**TASK BRIEF:** Format the data as a JSON list of strings, one string per line, starting with the line that contains "What do you see at coordinates (1065, 288)" and continuing through the end of the data. Skip blank lines and leave the pictures out.

[Screenshot grounding data]
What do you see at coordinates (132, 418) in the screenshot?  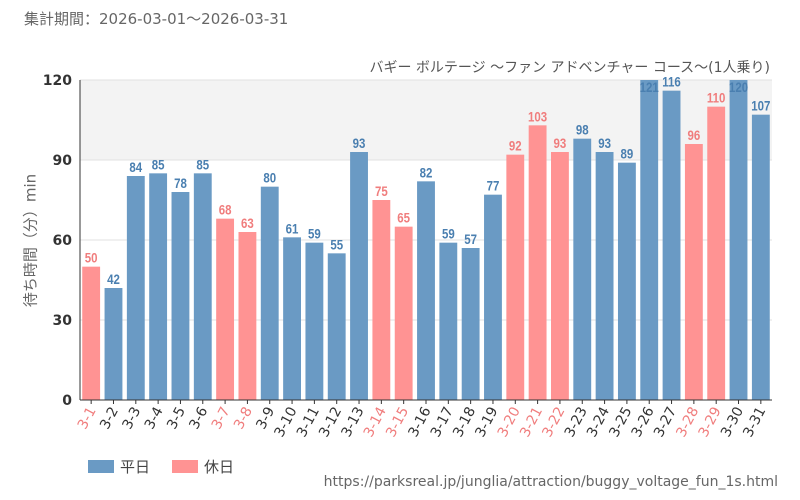 I see `x-tick-label-3-3: 3-3` at bounding box center [132, 418].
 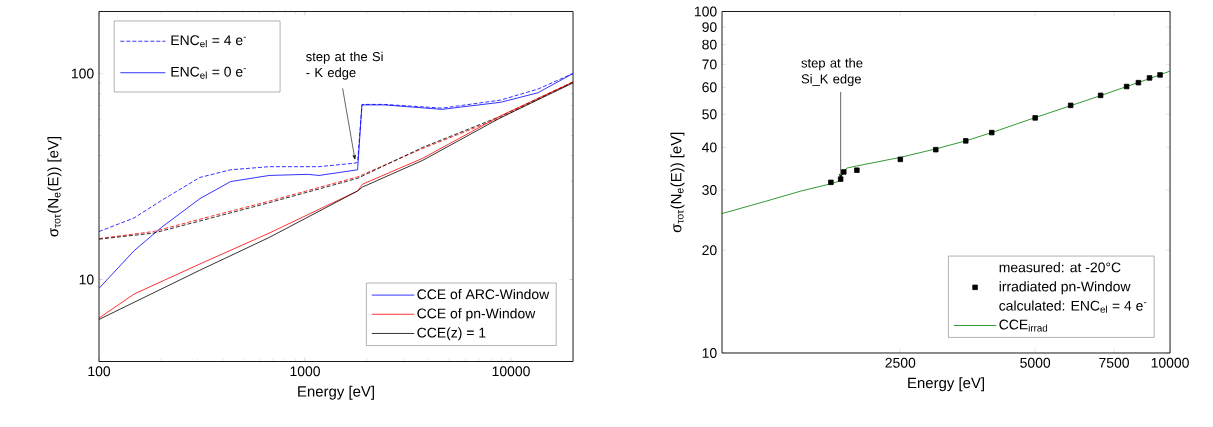 What do you see at coordinates (1065, 288) in the screenshot?
I see `legend-label: irradiated pn-Window` at bounding box center [1065, 288].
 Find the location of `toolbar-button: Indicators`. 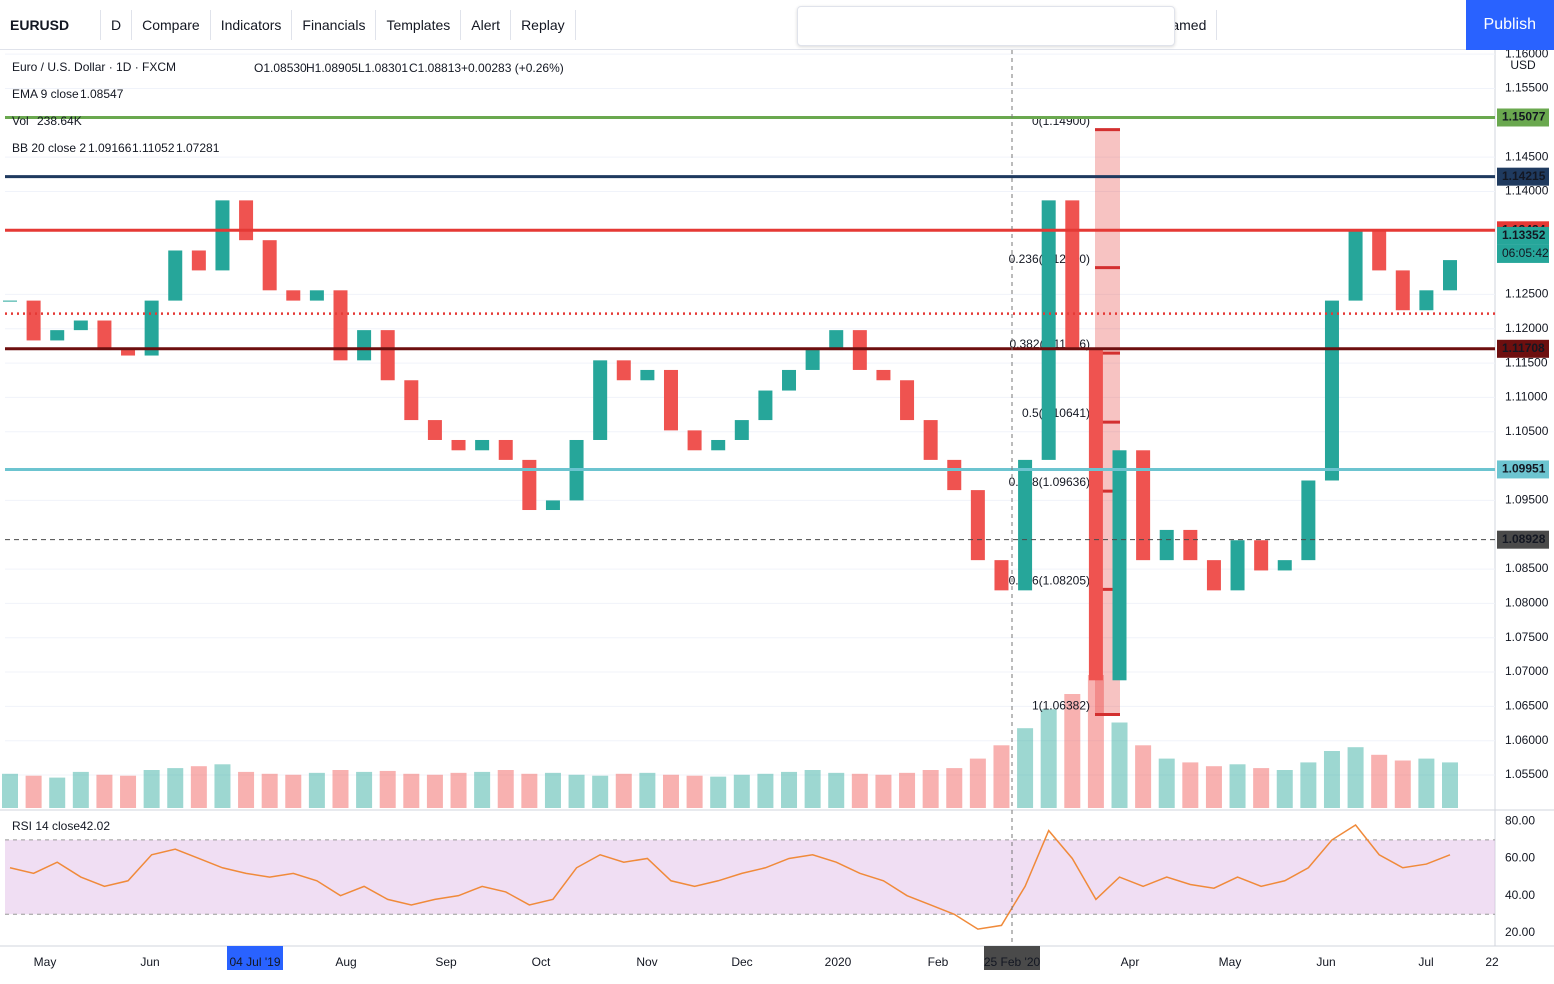

toolbar-button: Indicators is located at coordinates (252, 24).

**RESULT FOR THIS TASK:**
[
  "  What do you see at coordinates (1065, 288) in the screenshot?",
  "I see `legend-label: irradiated pn-Window` at bounding box center [1065, 288].",
  " Find the location of `toolbar-button: Indicators`. ",
  "toolbar-button: Indicators is located at coordinates (252, 24)."
]